== WHAT TO WORK ON ==
Quote the listing below word for word, reproducing every line without any changes.

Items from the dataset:
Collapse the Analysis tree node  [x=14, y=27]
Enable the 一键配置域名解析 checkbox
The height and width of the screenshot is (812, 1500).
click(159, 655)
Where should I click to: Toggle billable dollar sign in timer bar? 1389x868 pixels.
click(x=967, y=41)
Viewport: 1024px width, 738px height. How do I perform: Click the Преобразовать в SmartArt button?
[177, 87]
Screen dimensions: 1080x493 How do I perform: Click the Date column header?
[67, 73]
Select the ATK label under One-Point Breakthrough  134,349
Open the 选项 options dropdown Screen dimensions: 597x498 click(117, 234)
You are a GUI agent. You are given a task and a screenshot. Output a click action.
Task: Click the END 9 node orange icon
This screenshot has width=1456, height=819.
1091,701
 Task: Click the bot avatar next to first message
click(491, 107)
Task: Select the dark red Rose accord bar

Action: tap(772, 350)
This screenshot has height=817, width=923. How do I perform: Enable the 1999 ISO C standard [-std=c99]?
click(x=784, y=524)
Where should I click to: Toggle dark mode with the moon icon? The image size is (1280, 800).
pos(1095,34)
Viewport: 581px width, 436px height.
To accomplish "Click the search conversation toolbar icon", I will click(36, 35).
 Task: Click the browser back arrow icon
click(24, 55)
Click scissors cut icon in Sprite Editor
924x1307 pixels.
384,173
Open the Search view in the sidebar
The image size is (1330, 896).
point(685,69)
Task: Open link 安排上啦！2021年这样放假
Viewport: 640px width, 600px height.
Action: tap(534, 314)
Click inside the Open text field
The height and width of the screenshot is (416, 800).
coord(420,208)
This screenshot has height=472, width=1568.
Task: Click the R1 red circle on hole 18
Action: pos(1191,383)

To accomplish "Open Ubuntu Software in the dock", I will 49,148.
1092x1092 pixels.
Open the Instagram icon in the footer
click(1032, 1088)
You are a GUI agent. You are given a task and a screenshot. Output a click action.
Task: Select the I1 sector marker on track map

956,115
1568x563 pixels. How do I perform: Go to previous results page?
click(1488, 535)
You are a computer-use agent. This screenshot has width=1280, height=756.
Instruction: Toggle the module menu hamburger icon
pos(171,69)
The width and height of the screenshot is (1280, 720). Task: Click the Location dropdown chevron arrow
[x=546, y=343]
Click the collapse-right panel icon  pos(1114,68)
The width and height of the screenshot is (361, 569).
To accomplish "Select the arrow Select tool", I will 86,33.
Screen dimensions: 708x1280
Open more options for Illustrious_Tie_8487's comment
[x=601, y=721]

== SOLUTION ==
Collapse the Analysis tree node  [x=14, y=27]
Enable the 一键配置域名解析 checkbox
The height and width of the screenshot is (812, 1500).
click(159, 655)
Where should I click to: Toggle billable dollar sign in timer bar? 1389x868 pixels.
click(x=967, y=41)
Viewport: 1024px width, 738px height. How do I perform: Click the Преобразовать в SmartArt button?
[177, 87]
Screen dimensions: 1080x493 How do I perform: Click the Date column header?
[67, 73]
Select the ATK label under One-Point Breakthrough  134,349
Open the 选项 options dropdown Screen dimensions: 597x498 click(117, 234)
You are a GUI agent. You are given a task and a screenshot. Output a click action.
Task: Click the END 9 node orange icon
This screenshot has width=1456, height=819.
1091,701
 Task: Click the bot avatar next to first message
click(491, 107)
Task: Select the dark red Rose accord bar

Action: tap(772, 350)
This screenshot has height=817, width=923. How do I perform: Enable the 1999 ISO C standard [-std=c99]?
click(x=784, y=524)
Where should I click to: Toggle dark mode with the moon icon? The image size is (1280, 800).
pos(1095,34)
Viewport: 581px width, 436px height.
To accomplish "Click the search conversation toolbar icon", I will click(36, 35).
 Task: Click the browser back arrow icon
click(24, 55)
Click scissors cut icon in Sprite Editor
924x1307 pixels.
384,173
Open the Search view in the sidebar
The image size is (1330, 896).
point(685,69)
Task: Open link 安排上啦！2021年这样放假
Viewport: 640px width, 600px height.
Action: tap(534, 314)
Click inside the Open text field
The height and width of the screenshot is (416, 800).
coord(420,208)
This screenshot has height=472, width=1568.
Task: Click the R1 red circle on hole 18
Action: pos(1191,383)

To accomplish "Open Ubuntu Software in the dock", I will 49,148.
1092x1092 pixels.
Open the Instagram icon in the footer
click(1032, 1088)
You are a GUI agent. You are given a task and a screenshot. Output a click action.
Task: Select the I1 sector marker on track map

956,115
1568x563 pixels. How do I perform: Go to previous results page?
click(1488, 535)
You are a computer-use agent. This screenshot has width=1280, height=756.
Instruction: Toggle the module menu hamburger icon
pos(171,69)
The width and height of the screenshot is (1280, 720). Task: Click the Location dropdown chevron arrow
[x=546, y=343]
Click the collapse-right panel icon  pos(1114,68)
The width and height of the screenshot is (361, 569).
To accomplish "Select the arrow Select tool", I will 86,33.
Screen dimensions: 708x1280
Open more options for Illustrious_Tie_8487's comment
[x=601, y=721]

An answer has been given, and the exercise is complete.